The city government of Oakland, California was targeted by a ransomware attack on February 8th, with non-emergency services such as online payment of parking fines and taxes rendered inaccessible.
The city's systems for processing reports and issuing permits or licenses are also offline, and while 911 dispatch and fire emergency services were not affected, the police department has warned people of delayed response times. The attack has caused the closure of some of the city's buildings, and residents are being asked to email government offices before visiting, while phone lines redirect callers to recorded messages due to an influx of calls.
On February 14th, local officials declared a state of emergency to combat the effects of the attack, enabling them to purchase equipment and materials needed to restore government services, and to deploy emergency workers if necessary.
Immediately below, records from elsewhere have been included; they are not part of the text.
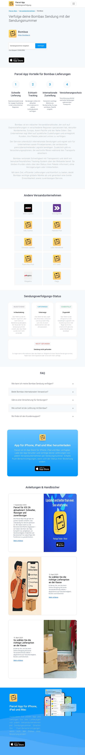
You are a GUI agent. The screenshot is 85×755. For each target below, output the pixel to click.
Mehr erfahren (18, 541)
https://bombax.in (24, 35)
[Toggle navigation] (73, 4)
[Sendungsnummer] (22, 46)
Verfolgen (41, 46)
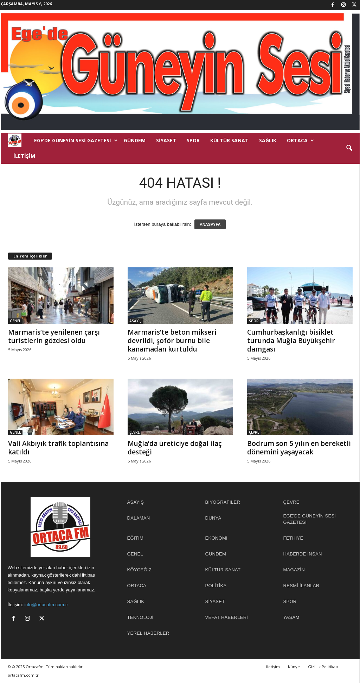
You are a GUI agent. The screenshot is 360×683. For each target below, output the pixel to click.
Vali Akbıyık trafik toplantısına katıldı (58, 448)
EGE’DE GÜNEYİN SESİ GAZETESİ (75, 140)
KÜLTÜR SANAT (229, 140)
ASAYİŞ (135, 320)
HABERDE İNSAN (302, 554)
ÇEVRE (134, 432)
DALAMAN (138, 518)
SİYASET (166, 140)
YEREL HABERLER (148, 633)
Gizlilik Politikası (323, 666)
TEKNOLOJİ (140, 617)
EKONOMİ (216, 538)
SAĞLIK (267, 140)
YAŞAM (291, 617)
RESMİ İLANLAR (301, 585)
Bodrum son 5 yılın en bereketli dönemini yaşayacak (299, 448)
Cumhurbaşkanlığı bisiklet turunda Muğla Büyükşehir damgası (291, 341)
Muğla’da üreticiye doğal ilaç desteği (174, 448)
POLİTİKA (216, 585)
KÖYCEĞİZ (139, 569)
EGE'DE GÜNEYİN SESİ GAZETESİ (309, 519)
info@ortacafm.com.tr (46, 604)
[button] (349, 148)
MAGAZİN (294, 569)
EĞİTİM (135, 538)
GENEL (15, 320)
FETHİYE (293, 538)
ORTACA (300, 140)
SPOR (193, 140)
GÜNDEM (135, 140)
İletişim (24, 156)
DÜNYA (213, 518)
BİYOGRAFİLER (222, 502)
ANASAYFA (210, 224)
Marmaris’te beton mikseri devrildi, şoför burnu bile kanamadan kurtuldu (172, 341)
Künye (294, 666)
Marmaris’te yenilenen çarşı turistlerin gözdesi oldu (54, 336)
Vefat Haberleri (226, 617)
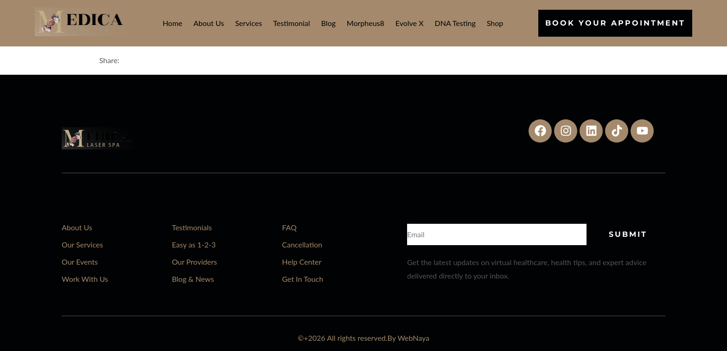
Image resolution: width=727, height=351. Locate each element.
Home (173, 23)
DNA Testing (455, 23)
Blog (328, 23)
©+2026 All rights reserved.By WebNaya (363, 337)
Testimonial (291, 23)
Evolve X (409, 23)
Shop (495, 23)
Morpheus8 (365, 23)
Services (248, 23)
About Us (208, 23)
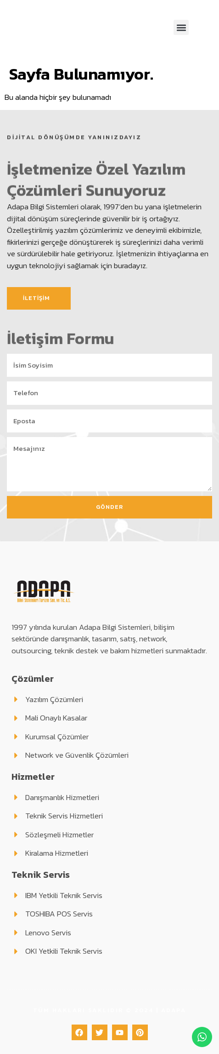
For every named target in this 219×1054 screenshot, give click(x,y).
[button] (181, 27)
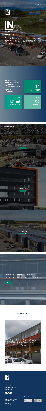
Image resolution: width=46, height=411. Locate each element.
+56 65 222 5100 (8, 389)
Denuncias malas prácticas (11, 399)
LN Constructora (8, 402)
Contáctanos (8, 282)
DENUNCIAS (38, 4)
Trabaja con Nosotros (9, 400)
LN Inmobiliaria (8, 403)
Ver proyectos (23, 148)
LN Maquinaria (8, 404)
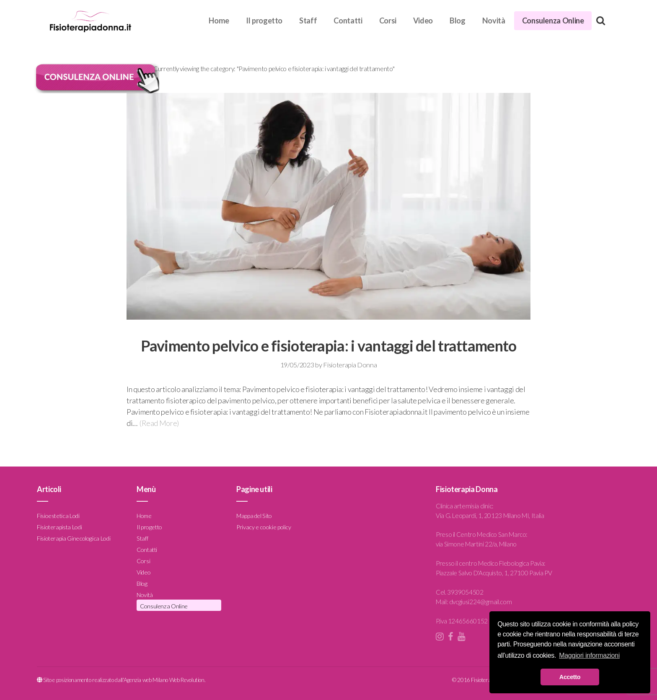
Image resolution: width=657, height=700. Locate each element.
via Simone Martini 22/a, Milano (476, 544)
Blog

The city's Information Technology Department is currently working with law enforcement and a leading forensics firm to investigate the scope and severity of the issue. While the details of the attack remain unclear, the city has promised to update the public when more information becomes available. Erfan Shadabi, cybersecurity expert with data security specialists comforte AG, shared how organizations can bolster their defenses against ransomware before their compromised:
“The ransomware incident affecting City of Oakland underscores a harsh reality that every governmental agency must confront: a ransomware attack isn’t just a remote possibility but rather a likely imminent event. The major objectives of the threat actors behind these attacks are to be able to halt operations, encrypt crucial operational data, and generally cause havoc in the provision of governmental services.
A better course of action other than relying on paying a ransom is to prepare for this eventuality with the following steps:
Back up your data regularly: Make sure you have a backup of all your important data and files on a separate device or cloud storage. Regularly backing up your data can help you recover quickly in case of a ransomware attack.
Train your employees on ransomware prevention: Educate your employees on how to identify and prevent ransomware attacks. This can include warning them about suspicious emails, not clicking on unknown links, and not downloading or installing unauthorized software.
And make sure to use data-centric security methods such as tokenization and format-preserving encryption protect the data itself rather than the environment around it. Even if hackers get their hands on data, they can’t blackmail organizations with the threat of imminent release of that data. And that’s what ransomware is all about—blackmail. Don’t let that happen to your organization. Accept the eventuality and prepare accordingly.”